The news station reported that Zhao was last seen alive by her mother about 15 hours before her body was found. Investigators believe her death is either tied to her career or linked to someone she may have met since returning to Michigan last month.
Friends said she kept details of her personal life private. Police are seeking help from anyone who saw or had contact with Zhao between July 11 and July 13.
In the professional world, Zhao had moderate success as a poker player. The Hendon Mob, which describes itself as the largest live poker database, shows Zhao raking in more than $220,000 over the span of her career.
According to her player profile on the World Series of Poker website, she had won more than $152,000 in six WSOP events over the past several years. She had won another $34,589 on the circuit, the website said.

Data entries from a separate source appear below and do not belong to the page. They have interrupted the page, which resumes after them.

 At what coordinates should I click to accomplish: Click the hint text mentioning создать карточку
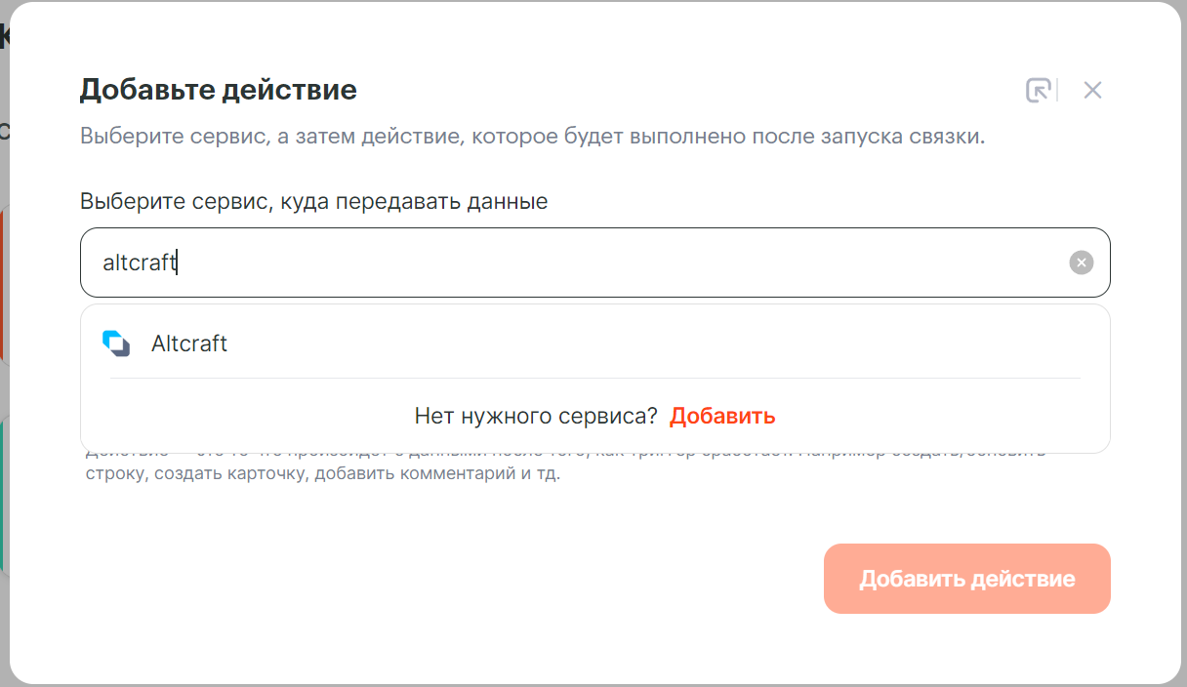pyautogui.click(x=323, y=476)
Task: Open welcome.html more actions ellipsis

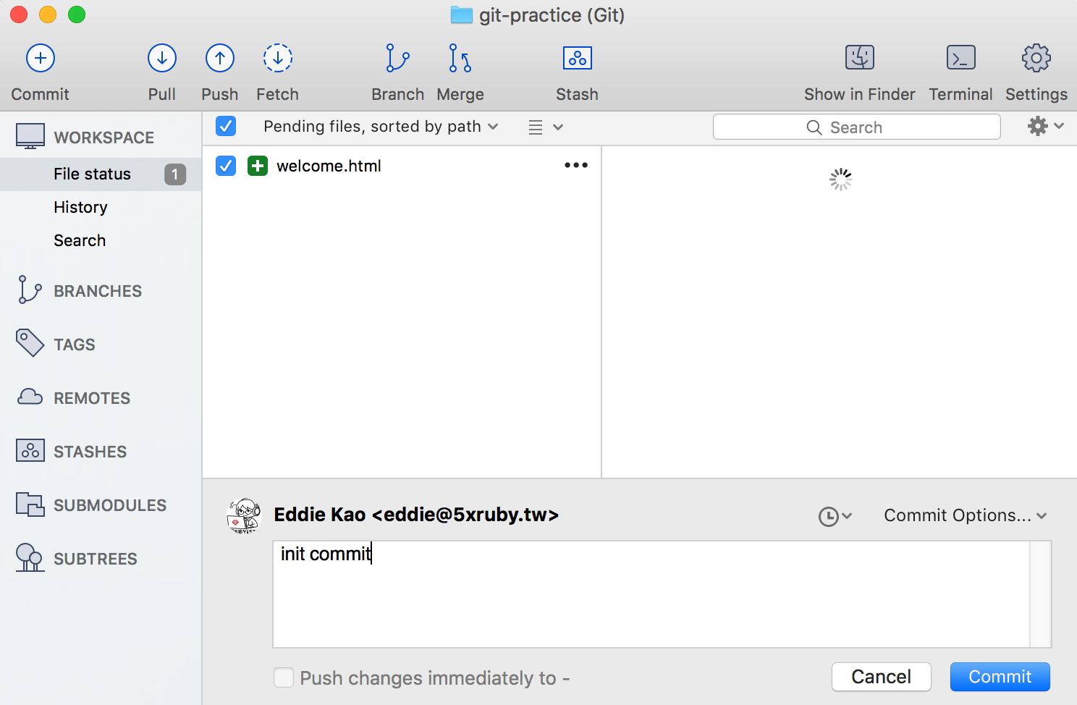Action: [576, 165]
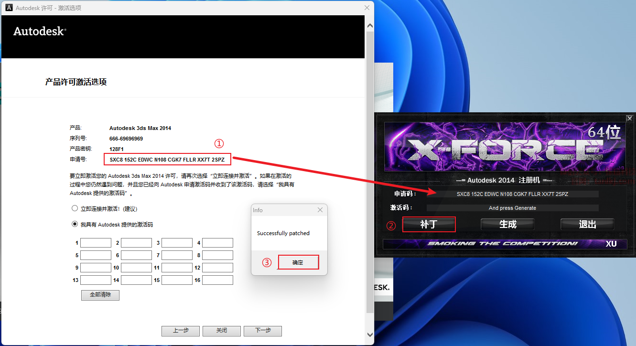This screenshot has height=346, width=636.
Task: Close the X-Force window using its X icon
Action: (x=629, y=119)
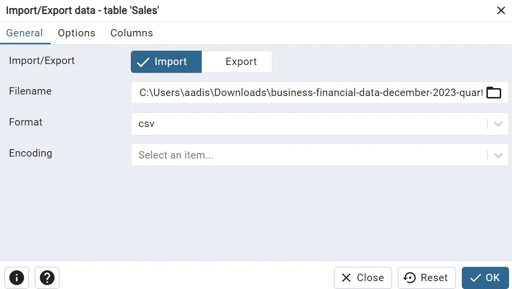
Task: Close the Import/Export dialog
Action: click(x=501, y=10)
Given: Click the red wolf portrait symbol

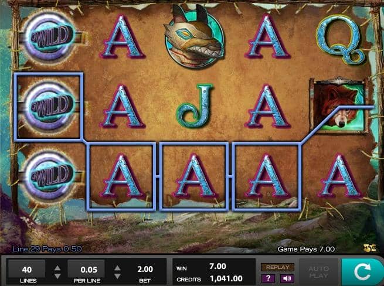Looking at the screenshot, I should tap(339, 105).
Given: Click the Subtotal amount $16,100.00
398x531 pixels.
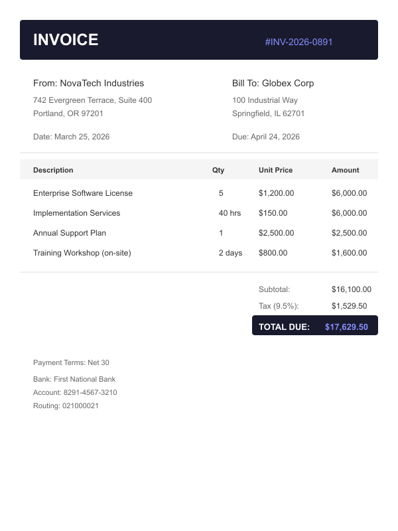Looking at the screenshot, I should (351, 289).
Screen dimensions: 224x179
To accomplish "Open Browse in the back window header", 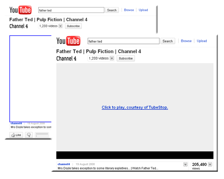I will click(129, 10).
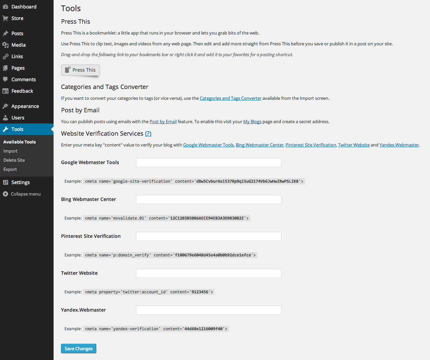
Task: Click the Users person icon
Action: click(x=5, y=118)
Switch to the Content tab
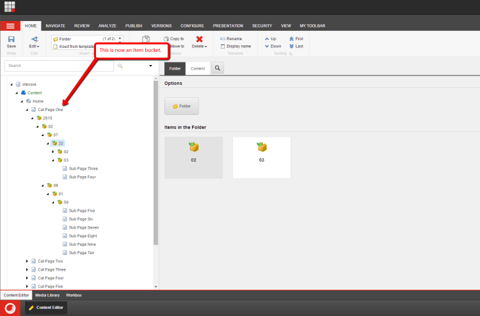480x316 pixels. click(x=197, y=68)
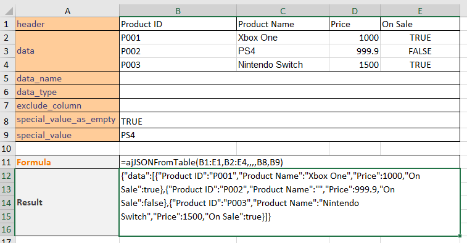Select column E header
Screen dimensions: 467x243
coord(420,11)
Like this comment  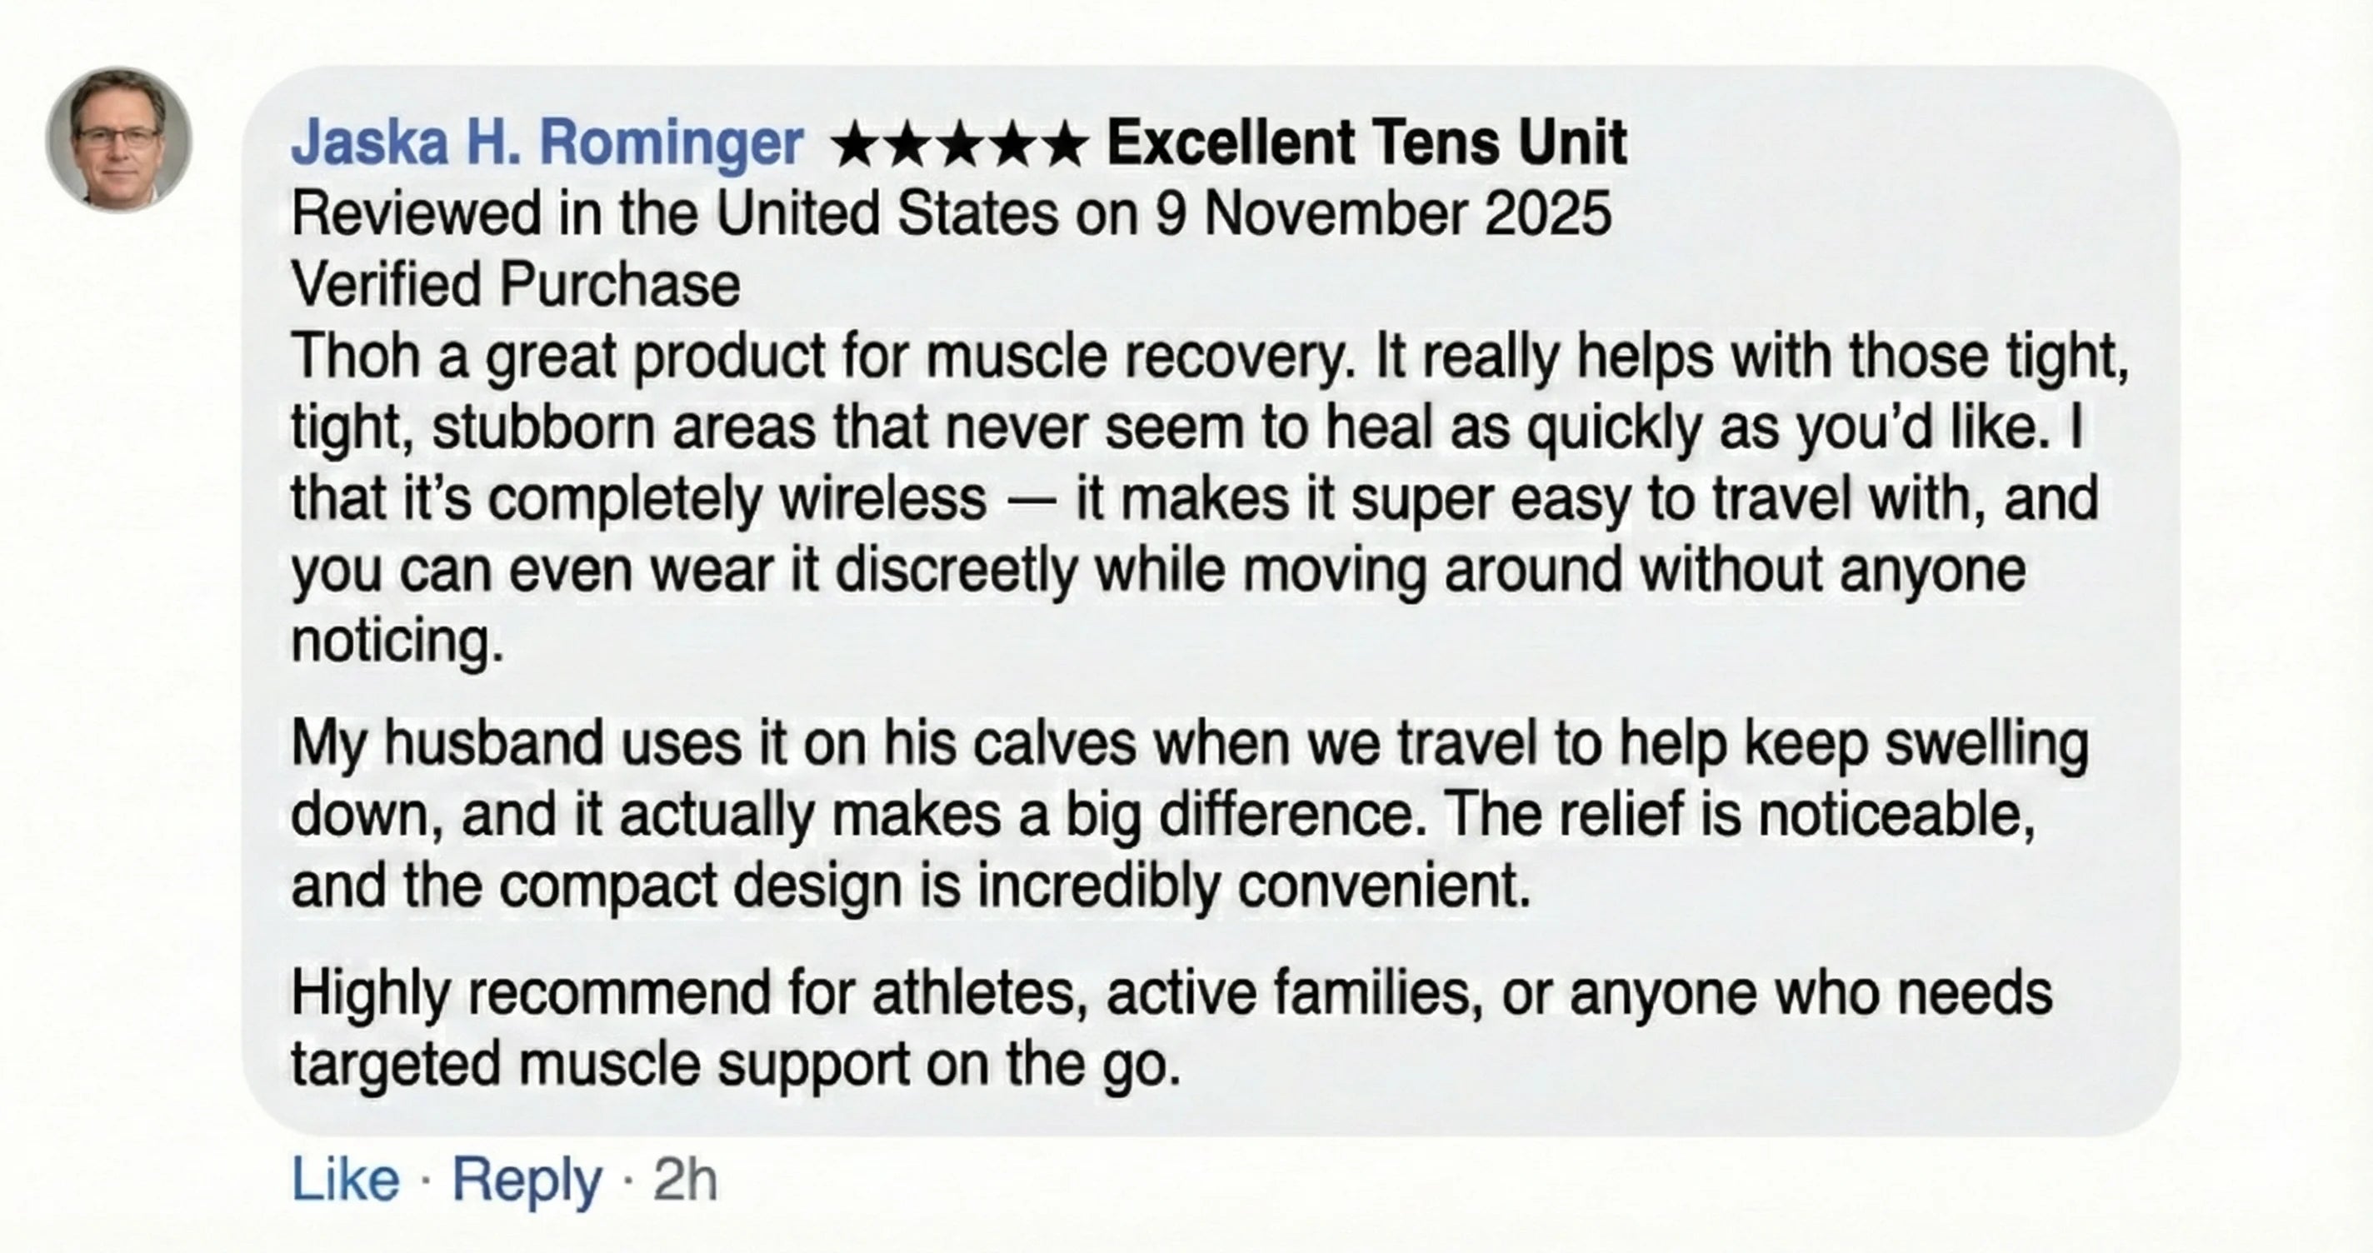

“I prance like a unicorn in a sea of horses,” Zhao’s Twitter bio read. “I proficiently play high stakes poker for a living. It’s kinda weird because I’m a girl.”
In 2012, Zhao was one of five women to make it into the top 150 at the World Series of Poker Main Event. The game was covered by ESPN.
Zhao finished 90th in the event, taking home just under $74,000. The Hendon Mob lists that pot as her largest from a single event.
In a video from 2017, Zhao is seen winning a total of $16,000 at the Bicycle Hotel and Casino in Bell Gardens, California.
Clayton Fletcher, a former opponent of Zhao’s, remembered her on Twitter as a very strong player who liked to have fun at the table.
“She was one of the bubbliest and most vivacious opponents I’ve ever had,” Fletcher tweeted along with a story about Zhao’s death. “I’m heartbroken reading this.”
Zhao’s sense of humor could be seen in her bio on the WSOP website. She listed her pet as a turtle named Ninja.
“Will play anyone at high-stakes rock, paper, scissors,” the bio stated.
Allen Kessler, a longtime poker friend of Zhao’s, also tweeted about the loss.
“Only 33 years old. So tragic,” Kessler wrote. “We were just chatting the other day on Facebook messenger about coping with the quarantine.
“Rest in peace, Susie.”
Zhao’s friends at home in Michigan were stunned by her death.
“I can’t even think how somebody could do that,” Lagrou said.
On Facebook, Rogowski wrote that the world lost a “true legend.”
“Susie Q Zhou brightened the lives of all who crossed her path,” Rogowski wrote. “Let’s all remember Susie for her audacious, fun-loving spirit and not this horrific tragedy.”
Friends and former classmates recalled her as a bright and kind soul.
“I sat next to her in a couple of middle school classes,” Thomas Santini wrote. “Not many people were nice to me in seventh grade, but Susie always was.”
Kinga Wierzbicka wrote that Zhao’s aura and memory would forever be with her.